Essentially, DigiCert has been delaying the revocation process (twice now) and people are unhappy about that. DigiCert has apparently attempted to silence those unhappy people (Sectigo and their representative Tim Callan) with legal action.
I don't believe that that's a legal filing. DigiCert never filed anything with the courts. That's just a letter to Sectigo threatening to sue.
Whoops, sorry, should've said legal threat not filing - fixed.
Can someone link to (or post copies of) the offending questions/statements?
In the second paragraph:
> Contrary to this statement, I received a letter from DigiCert’s lawyers, Wilson Sonsini, regarding posts made by Sectigo’s Chief Compliance Officer in bug 1910322. https://bugzilla.mozilla.org/show_bug.cgi?id=1910322
> The code worked in our original monolithic system but was not implemented properly when we moved to our micro-services systems
:chefs_kiss:
it gets even better:
> We also found that the bug in the code was inadvertently remediated when engineering completed a user-experience enhancement project that collapsed multiple random value generation microservices into a single service.
> multiple random value generation microservices
Wot. They had _multiple_ services generating random numbers?

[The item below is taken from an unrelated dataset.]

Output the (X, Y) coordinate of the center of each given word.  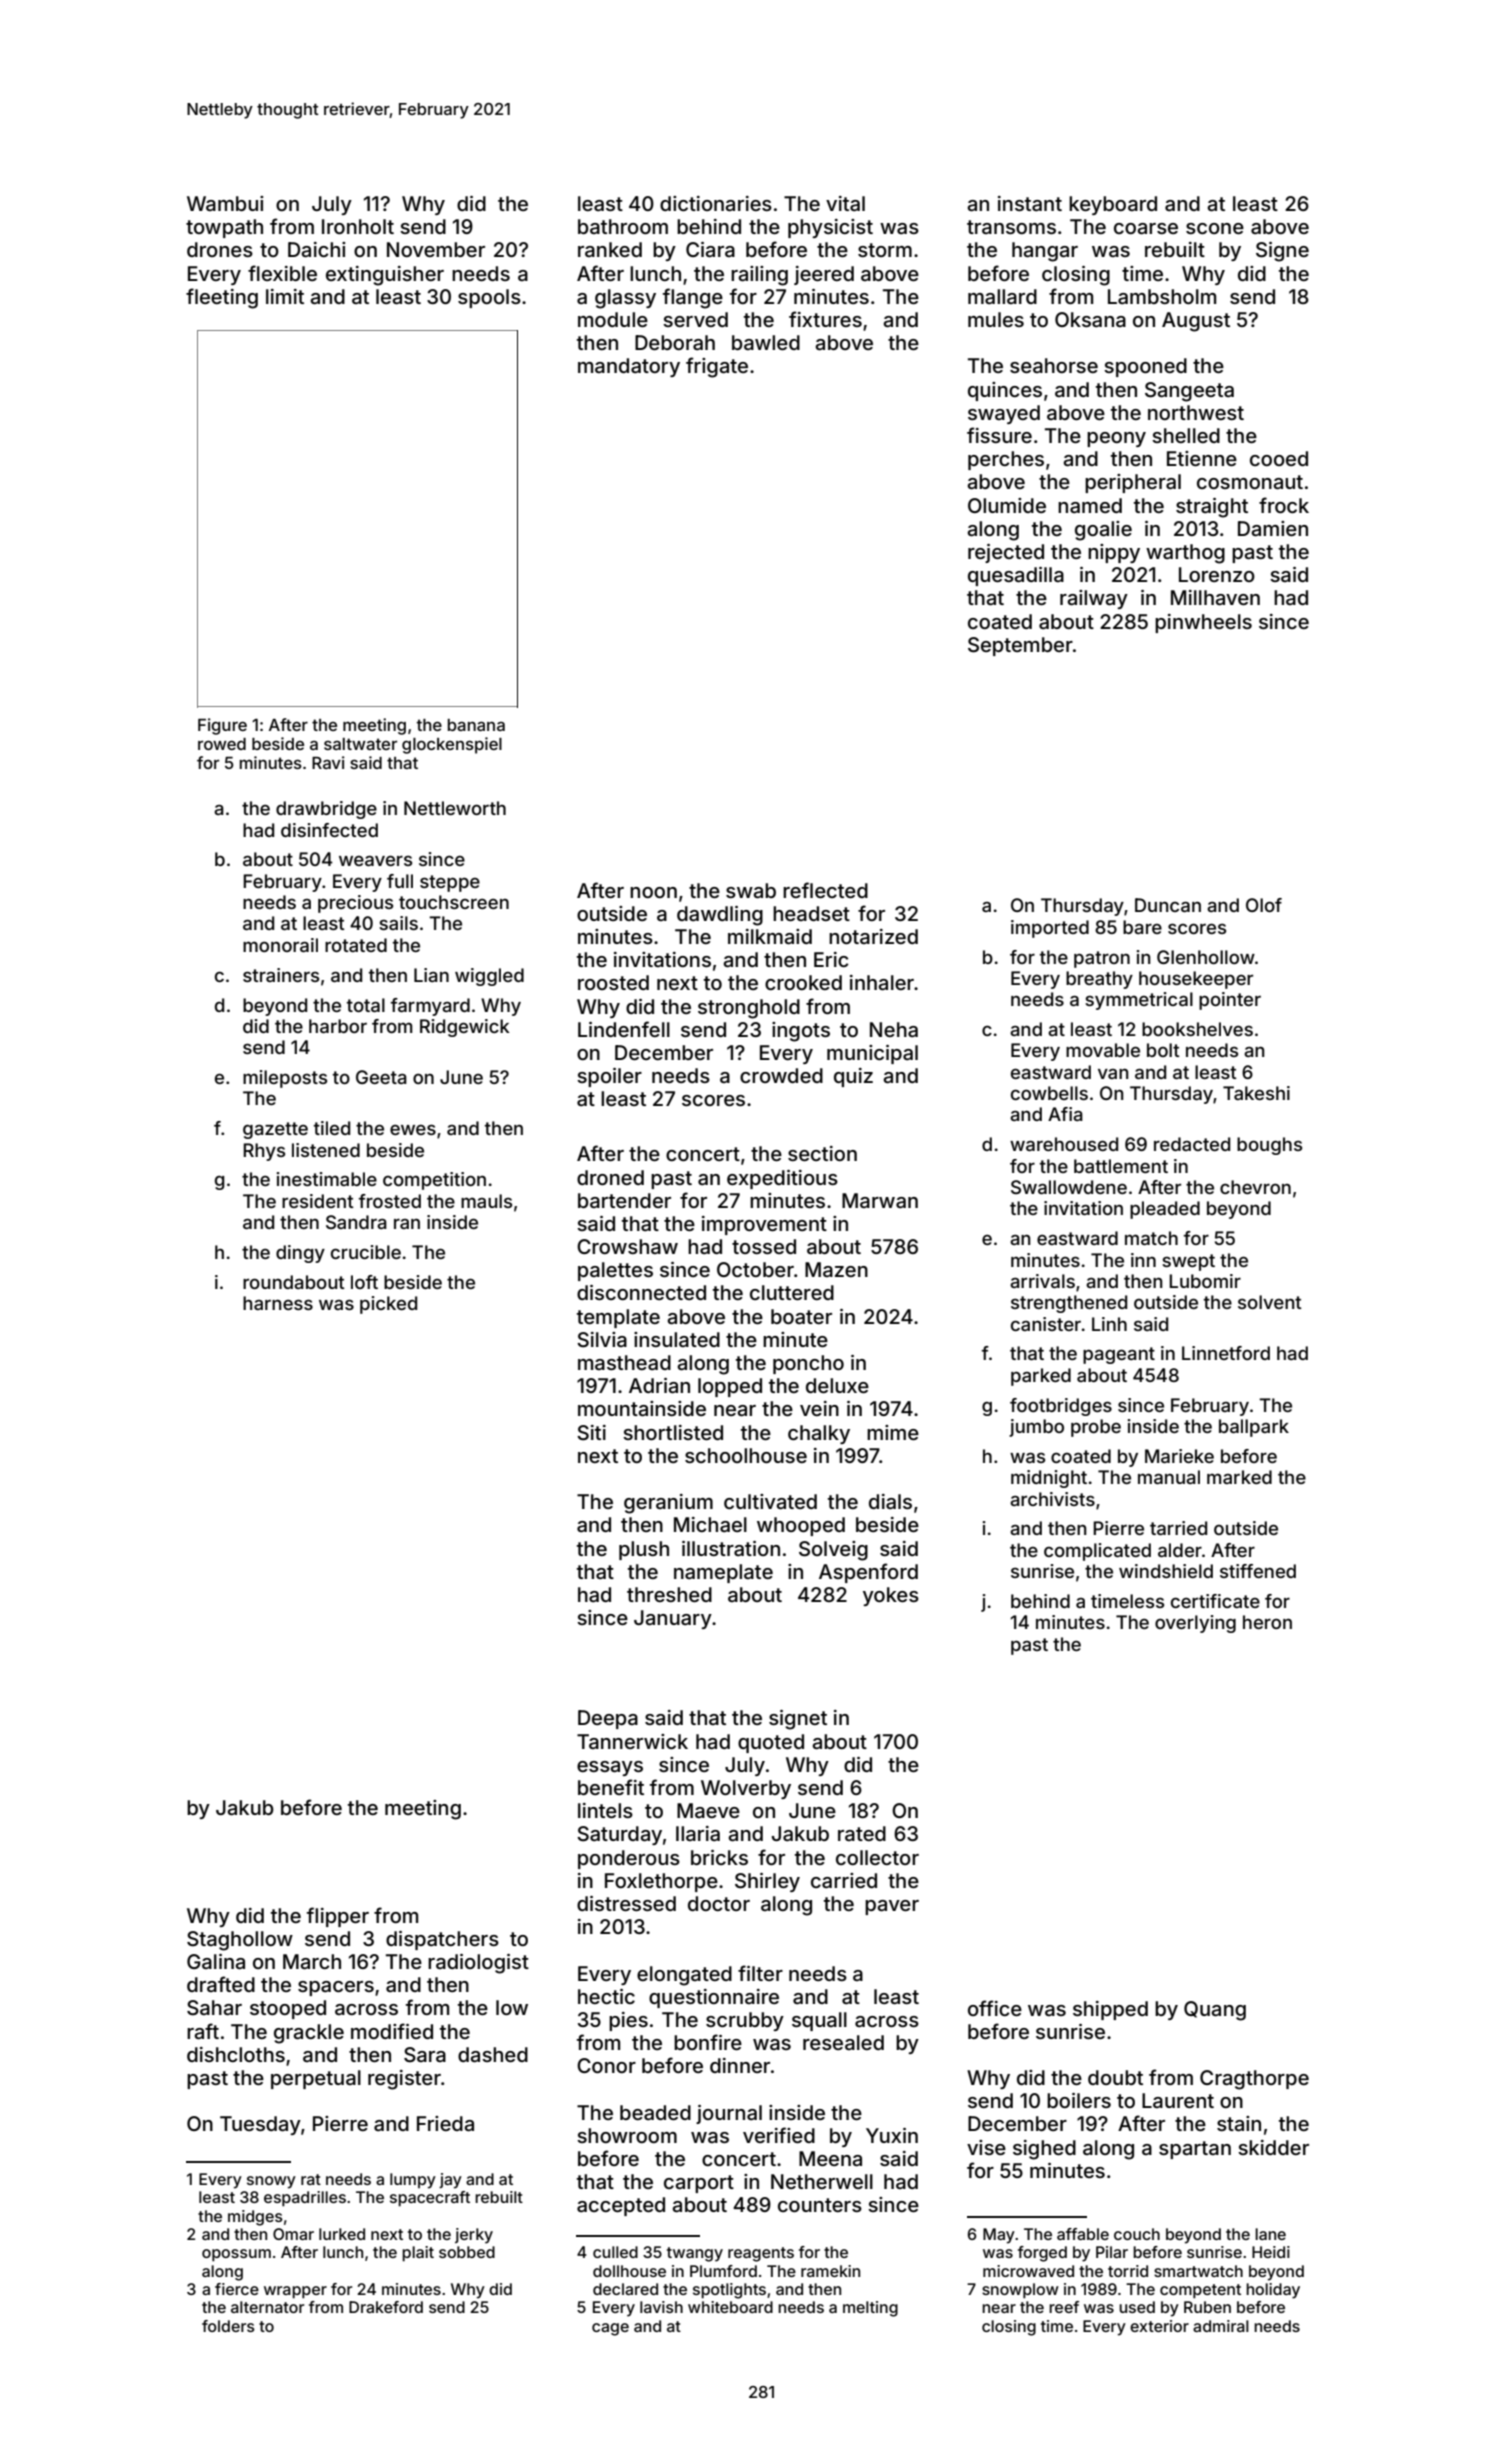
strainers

It might mean multiple instances of the same code (which would explain why there might be commonalities)?
Some might see horror but I see a few genius level engineers 'working' 1hour a month rebuilding the same getrandom syscall.
They hiring? :]
As we all know, software isn't software unless it can immediately scale to having 12 billion users.
Streisand effect 101?
Why do you all think DigiCert handled this badly?
1. Bugs happen. Critical ones, too. They didn't try to brush this under the carpet, but admitted to it, acted to resolve it and were transparent about it.
2. They worked quickly to make it happen. Would 24h been nice? Sure, but 24h is not much shorter than 120h. In general, 24h is plenty of time for some exploits and 120h doesn't open the window to many more. It would have been very different if it took them months or years to resolve it.
3. They genuinely engaged with the critics on bugzilla, even after Sectigo's CCO went completely off the rails with trying to strip customers off legal recourse and demanding to blacklist those who try to make use of it.
4. They could have taken legal actions against Sectigo's CCO directly but took the extra step to ask them to stop this nonsense. They didn't demand anything more and even outlined steps Sectigo needed to take to prevent any legal problems down the line, like affirming that their CCO did not make these statements on behalf of Sectigo, an affirmation that they would notify their employees to not make any actions that would violate the laws mentioned in their letter, affirm that their CCO would be instructed not to violate any of the laws outlined in their letter and lastly confirm that, upon consulting with their CCO, they were able to conclude that his statements were not meant to harm DigiCert.
The only ick is the short timeframe they expect a reply within, but that's sadly usual corporate US law practice...
Basically that letter is the result of asking an US law firm for help and telling them to be nice about it and helping their opponent through the process.